I have a consul cluster which normally should have 5 servers and a bunch of clients. Our script to start the servers originally configured like this
consul agent -server -bootstrap-expect 5 -join <ips of all 5 servers>
However, we had to reOS all servers and bootstrap again -- one of our servers was down with hardware issues and the bootstrap no longer works.
My question is -- in a situation where there are 5 servers, but 3 are sufficient for quorum, should -bootstrap-expect be set to 3?
The documentation here https://www.consul.io/docs/agent/options.html#_bootstrap_expect seems to imply that -bootstrap-expect should be set to the total number of servers which means that even a single machine being down will prevent the cluster from bootstrapping
To be clear our startup scripts are static files, so when I say there are 5 servers it means that up to 5 could be started with the server tag.

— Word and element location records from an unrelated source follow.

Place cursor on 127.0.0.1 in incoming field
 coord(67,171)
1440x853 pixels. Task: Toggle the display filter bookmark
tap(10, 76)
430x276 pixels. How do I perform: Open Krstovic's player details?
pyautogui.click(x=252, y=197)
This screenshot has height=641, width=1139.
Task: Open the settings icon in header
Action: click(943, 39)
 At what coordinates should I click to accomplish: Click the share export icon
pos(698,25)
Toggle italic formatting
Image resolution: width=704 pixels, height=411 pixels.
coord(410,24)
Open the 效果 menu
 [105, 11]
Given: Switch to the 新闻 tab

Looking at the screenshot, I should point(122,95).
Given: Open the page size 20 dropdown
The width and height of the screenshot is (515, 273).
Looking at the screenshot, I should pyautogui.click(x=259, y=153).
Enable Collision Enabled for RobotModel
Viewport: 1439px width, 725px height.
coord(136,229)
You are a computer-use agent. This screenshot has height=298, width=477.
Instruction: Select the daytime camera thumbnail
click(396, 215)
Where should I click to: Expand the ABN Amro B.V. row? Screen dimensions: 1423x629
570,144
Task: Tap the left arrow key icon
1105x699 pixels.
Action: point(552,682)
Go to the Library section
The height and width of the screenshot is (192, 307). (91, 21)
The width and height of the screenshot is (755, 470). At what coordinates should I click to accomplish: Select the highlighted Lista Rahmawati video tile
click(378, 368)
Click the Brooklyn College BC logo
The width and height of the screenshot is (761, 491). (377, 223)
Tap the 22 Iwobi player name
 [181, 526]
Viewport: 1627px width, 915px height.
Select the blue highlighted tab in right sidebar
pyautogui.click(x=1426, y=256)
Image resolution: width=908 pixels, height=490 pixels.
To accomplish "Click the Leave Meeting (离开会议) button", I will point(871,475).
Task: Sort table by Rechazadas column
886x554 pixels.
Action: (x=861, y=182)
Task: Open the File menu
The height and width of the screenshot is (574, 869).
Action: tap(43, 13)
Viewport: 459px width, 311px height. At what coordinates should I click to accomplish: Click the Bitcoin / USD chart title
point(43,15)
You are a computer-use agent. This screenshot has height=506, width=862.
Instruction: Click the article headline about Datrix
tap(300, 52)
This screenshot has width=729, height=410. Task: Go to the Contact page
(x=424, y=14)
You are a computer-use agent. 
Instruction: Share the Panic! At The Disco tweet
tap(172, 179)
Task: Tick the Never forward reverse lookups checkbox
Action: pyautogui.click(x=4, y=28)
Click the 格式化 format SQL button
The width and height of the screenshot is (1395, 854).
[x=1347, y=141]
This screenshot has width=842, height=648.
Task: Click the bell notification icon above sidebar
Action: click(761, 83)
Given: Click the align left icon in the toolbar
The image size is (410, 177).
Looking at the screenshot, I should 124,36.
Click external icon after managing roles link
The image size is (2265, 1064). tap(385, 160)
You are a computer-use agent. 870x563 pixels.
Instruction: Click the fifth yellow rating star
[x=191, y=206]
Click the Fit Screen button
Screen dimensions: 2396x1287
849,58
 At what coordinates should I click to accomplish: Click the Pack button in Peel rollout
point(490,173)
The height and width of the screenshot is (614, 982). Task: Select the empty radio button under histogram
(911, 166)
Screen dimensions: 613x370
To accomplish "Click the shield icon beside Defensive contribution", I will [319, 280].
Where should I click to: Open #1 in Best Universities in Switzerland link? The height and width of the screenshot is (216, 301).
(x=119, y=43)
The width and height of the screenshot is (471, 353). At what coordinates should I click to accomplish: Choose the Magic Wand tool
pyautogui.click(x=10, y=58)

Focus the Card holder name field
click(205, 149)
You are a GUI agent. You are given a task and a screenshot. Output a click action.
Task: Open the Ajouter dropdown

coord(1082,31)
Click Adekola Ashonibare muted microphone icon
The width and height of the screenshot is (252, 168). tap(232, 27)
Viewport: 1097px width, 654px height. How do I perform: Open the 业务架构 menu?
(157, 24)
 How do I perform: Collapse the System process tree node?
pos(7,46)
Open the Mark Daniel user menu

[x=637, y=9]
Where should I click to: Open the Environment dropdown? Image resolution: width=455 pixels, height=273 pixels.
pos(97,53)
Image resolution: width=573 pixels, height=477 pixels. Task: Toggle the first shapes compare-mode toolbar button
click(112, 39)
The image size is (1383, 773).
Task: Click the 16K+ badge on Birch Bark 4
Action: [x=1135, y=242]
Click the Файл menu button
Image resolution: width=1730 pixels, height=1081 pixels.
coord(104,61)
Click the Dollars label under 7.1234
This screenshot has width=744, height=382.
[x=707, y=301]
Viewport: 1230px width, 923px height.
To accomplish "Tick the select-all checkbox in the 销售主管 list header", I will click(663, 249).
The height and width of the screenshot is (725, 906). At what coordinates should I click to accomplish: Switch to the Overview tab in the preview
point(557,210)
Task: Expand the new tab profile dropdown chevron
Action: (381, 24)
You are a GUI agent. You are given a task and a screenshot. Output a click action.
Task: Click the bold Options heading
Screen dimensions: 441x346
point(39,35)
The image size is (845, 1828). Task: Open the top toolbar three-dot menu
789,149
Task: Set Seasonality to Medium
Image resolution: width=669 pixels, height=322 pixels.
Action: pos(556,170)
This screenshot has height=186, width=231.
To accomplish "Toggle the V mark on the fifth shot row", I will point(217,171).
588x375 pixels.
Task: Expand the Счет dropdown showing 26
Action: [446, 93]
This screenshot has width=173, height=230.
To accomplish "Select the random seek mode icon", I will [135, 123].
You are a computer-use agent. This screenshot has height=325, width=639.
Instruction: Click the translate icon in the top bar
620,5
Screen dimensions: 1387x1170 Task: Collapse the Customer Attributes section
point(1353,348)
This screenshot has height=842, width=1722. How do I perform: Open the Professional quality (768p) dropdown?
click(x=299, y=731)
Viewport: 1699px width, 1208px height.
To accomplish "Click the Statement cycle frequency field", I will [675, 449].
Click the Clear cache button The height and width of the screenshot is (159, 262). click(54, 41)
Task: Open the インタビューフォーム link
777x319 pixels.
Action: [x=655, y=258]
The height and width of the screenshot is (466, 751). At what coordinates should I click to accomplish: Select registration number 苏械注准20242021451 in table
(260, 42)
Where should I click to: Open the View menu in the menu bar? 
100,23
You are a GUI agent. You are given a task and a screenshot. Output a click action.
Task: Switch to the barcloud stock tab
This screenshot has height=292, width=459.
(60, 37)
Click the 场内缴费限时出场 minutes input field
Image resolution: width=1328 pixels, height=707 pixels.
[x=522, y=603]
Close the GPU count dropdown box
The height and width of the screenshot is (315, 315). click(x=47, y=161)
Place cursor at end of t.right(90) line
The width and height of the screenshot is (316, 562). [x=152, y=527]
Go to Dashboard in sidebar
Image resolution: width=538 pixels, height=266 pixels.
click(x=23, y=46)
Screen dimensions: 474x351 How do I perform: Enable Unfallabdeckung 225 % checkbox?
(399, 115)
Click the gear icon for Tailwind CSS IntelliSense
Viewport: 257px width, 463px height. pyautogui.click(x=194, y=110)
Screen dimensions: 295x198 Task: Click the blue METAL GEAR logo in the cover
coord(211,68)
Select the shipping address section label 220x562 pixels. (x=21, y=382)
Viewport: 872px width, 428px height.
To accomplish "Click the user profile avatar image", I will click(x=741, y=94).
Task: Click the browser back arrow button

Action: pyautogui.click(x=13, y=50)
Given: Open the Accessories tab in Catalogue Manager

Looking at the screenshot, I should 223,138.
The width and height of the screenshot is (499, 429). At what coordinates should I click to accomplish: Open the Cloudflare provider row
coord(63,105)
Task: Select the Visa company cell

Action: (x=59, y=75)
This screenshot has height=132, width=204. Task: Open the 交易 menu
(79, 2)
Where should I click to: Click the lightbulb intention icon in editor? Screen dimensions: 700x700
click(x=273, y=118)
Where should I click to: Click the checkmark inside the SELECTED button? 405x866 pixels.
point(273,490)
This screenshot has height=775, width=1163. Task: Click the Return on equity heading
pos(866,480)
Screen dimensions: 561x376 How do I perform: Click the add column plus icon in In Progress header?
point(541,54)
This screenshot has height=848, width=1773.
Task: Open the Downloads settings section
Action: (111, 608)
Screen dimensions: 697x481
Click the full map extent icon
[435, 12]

In your case, if you don't explicitly need all 5 servers to be online during initial cluster setup, you should set -bootstrap-expect
to 3. This will avoid situations similar to what happened i.e. you have 5 servers and you tell them they must wait for all 5 to be online, for initial cluster setup. As documentation suggests:
When provided, Consul waits until the specified number of servers are available and then bootstraps the cluster. This allows an initial leader to be elected automatically.
With --bootstrap-expect=3
as soon as 3 of your 5 Consul servers have joined cluster, the leader election will start, and in case last 2 join much later, cluster will function. And for that matter you can have any number of servers join at later time.